Back to LanguageTool Homepage - Privacy - Imprint

Taxonomic words

Hello @tiff @Mike_Unwalla @dnaber

I am about to create a list of Taxonomic words to spelling.txt + added.txt.

I phoned the Professor yesterday, and he told me that they are uppercase, and gender neutral. I believe they are proper names.

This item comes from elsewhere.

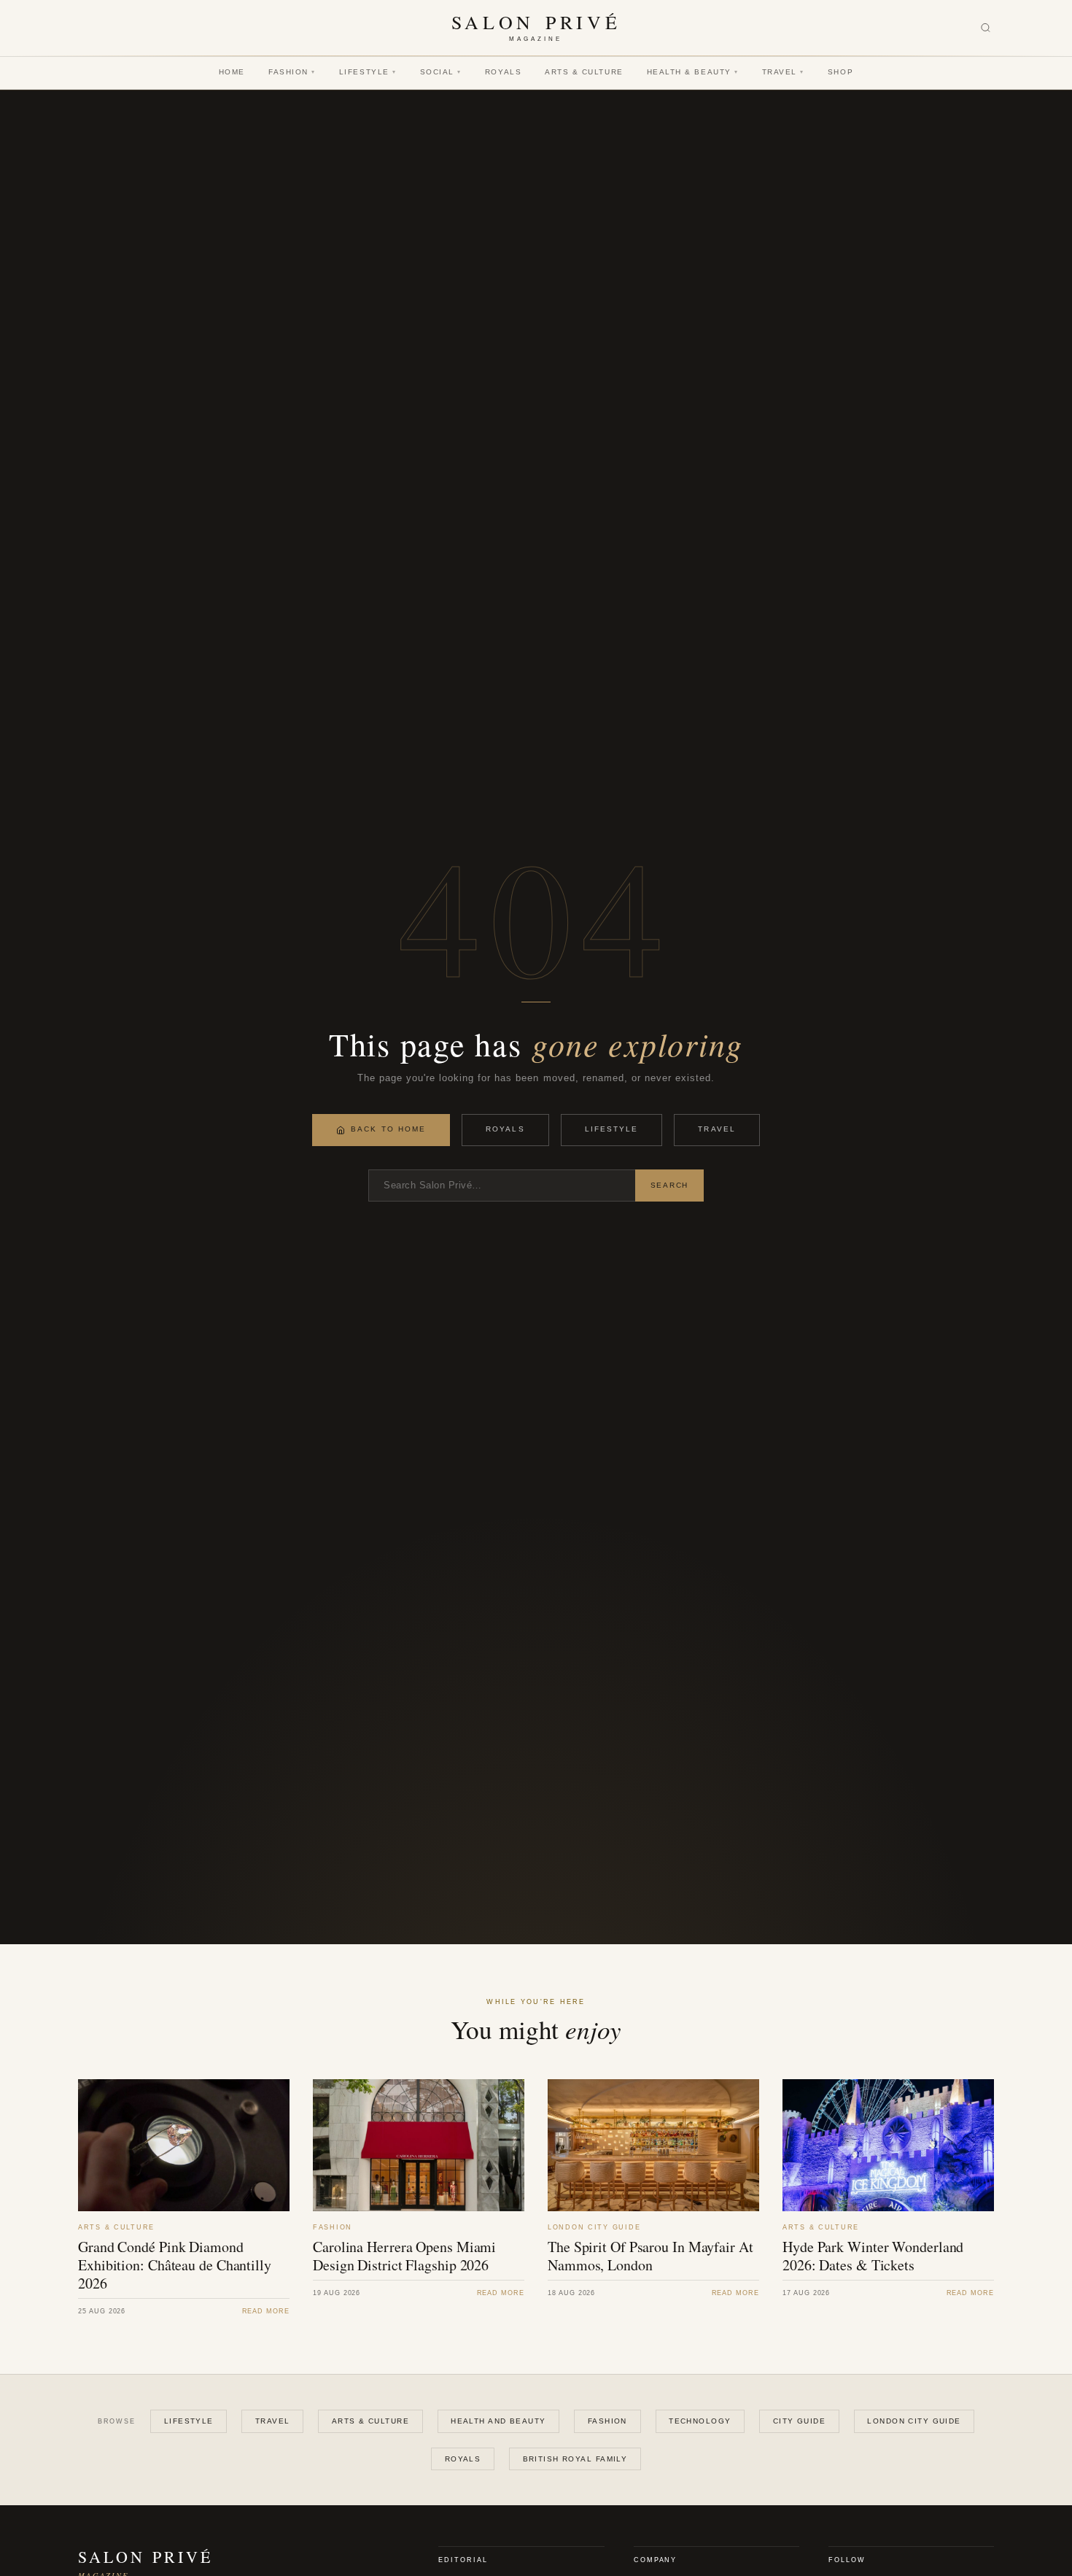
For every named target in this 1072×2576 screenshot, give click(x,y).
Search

What is the postag for English?

I will create for PT and EN.

Thanks!

Hi @marcoagpinto, I don’t know about POS and capitalization for words in a taxonomy.

I found ’ International Code of Nomenclature of Bacteria: Bacteriological Code, 1990 Revision.’ (https://www.ncbi.nlm.nih.gov/books/NBK8808/).

Rule 7: “The name of a taxon above the rank of genus up to and including order is a substantive or an adjective used as a substantive of Latin or Greek origin, or a latinized word. It is in the feminine gender, the plural number, and written with an initial capital letter.”

So, plural noun (NNS) and adjective (JJ), not proper noun. BUT, until this morning, I thought that they were proper nouns.

Rule 10a “The name of a genus or subgenus is a substantive, or an adjective used as a substantive, in the singular number and written with an initial capital letter.”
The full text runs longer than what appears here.